Manifestazione a Torino per chiedere di rendere di nuovo reato l’aborto volontario


 

Sono il fondatore e presidente del Comitato NO194 (vedi no194.org), che conta vari aderenti, tra cui (dal 28-5-2011) l’ex Ministro per la Famiglia Lorenzo Fontana, un comitato fondato per la promozione e l’organizzazione di un referendum abrogativo della legge 194, che nel 1978 ha legalizzato l’aborto volontario nel nostro paese e nel cui vigore, secondo i dati ufficiali ministeriali, sono state praticate in Italia 6 milioni di interruzioni volontarie di gravidanza (cifra pari ad un decimo della nostra popolazione attuale). 

Ho costituito questo Comitato referendario il 18-7-2009 con il preciso scopo di abrogare la 194, a cui si è aggiunto l’obiettivo di sostituirla normativamente in modo novativo e non solo per effetto di abrogazione con una nuova legge, di mia stesura e di 6 soli articoli pubblicata come “La nostra legge” nel 2015 nella home page del nostro sito, in coincidenza con la riforma costituzionale poi bocciata il 4-12-16 che prevedeva già allora l’introduzione nel nostro ordinamento del referendum propositivo, oltre ad un abbattimento dei quorum di quello abrogativo, da cui la mia presa di posizione, unica nel mondo pro life e pro family, a favore di quella riforma, espressa nel mio discorso al corteo di Milano del 11-4-2015 pubblicato su YouTube.

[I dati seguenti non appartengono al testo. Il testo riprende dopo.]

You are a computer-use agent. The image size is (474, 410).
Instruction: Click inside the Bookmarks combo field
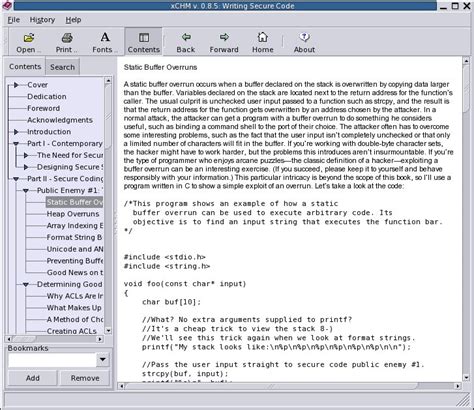pos(52,360)
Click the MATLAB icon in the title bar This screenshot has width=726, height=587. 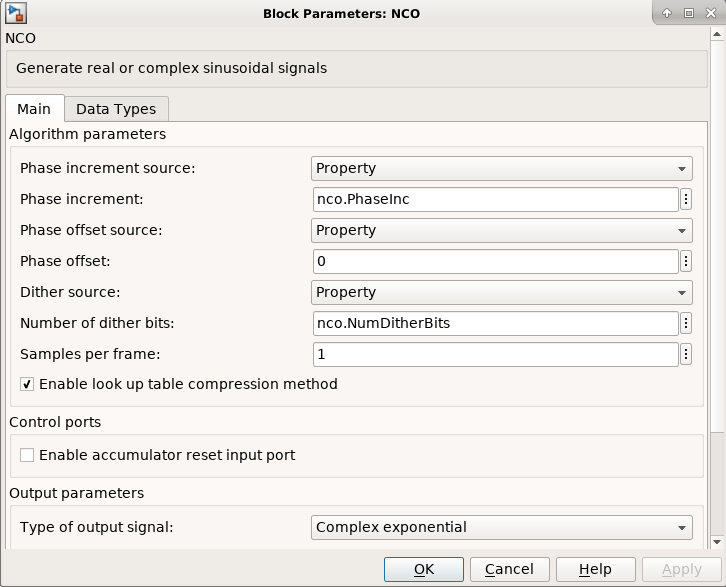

Questo testo di legge, che è già stato oggetto di dibattito da parte dei media e che sta raccogliendo consensi in diverse direzioni, prevede l’aborto volontario come reato, di cui devono rispondere tutti coloro che concorrono materialmente e moralmente nell’evento abortivo, con pena base dagli 8 ai 12 anni di reclusione, aggravata sino alla metà per il potenziale padre della concepita o del concepito che concorra nel delitto, che non subisce sul proprio fisico le conseguenze della decisione.

Ricordo che sabato 10-10-202 si svolgerà un nostro presidio a Torino, in pieno centro, alle ore 15, richiesta subordinata rispetto ad un corteo, che ad oggi sarebbe vietato per le disposizioni sul Covid in vigore sino al 30-9-2020.

Non è il solito evento generico per la Vita, ma una manifestazione  che, per l’appunto, indica un obiettivo concreto, abrogativo e sostitutivo, indiretto e diretto, per quanto non agevole, per il quale combattere, senza ambiguità di sorta.

Nulla a che vedere con la piena applicazione della 194 invocata anche da alcuni esponenti pro-life.

Alle ore 15, a Torino, si terrà il mio discorso, nel quale descriverò la nostra posizione, che implica una soluzione giuridica concreta, al di là di tanti proclami generici e fine a se stessi.

Il presidio è aperto a tutte le formazioni antiabortiste, a prescindere dalla loro collocazione politica.

Il nostro Comitato saluta con favore la presa di posizione restrittiva sulla Ru486 di questi giorni della giunta regionale piemontese.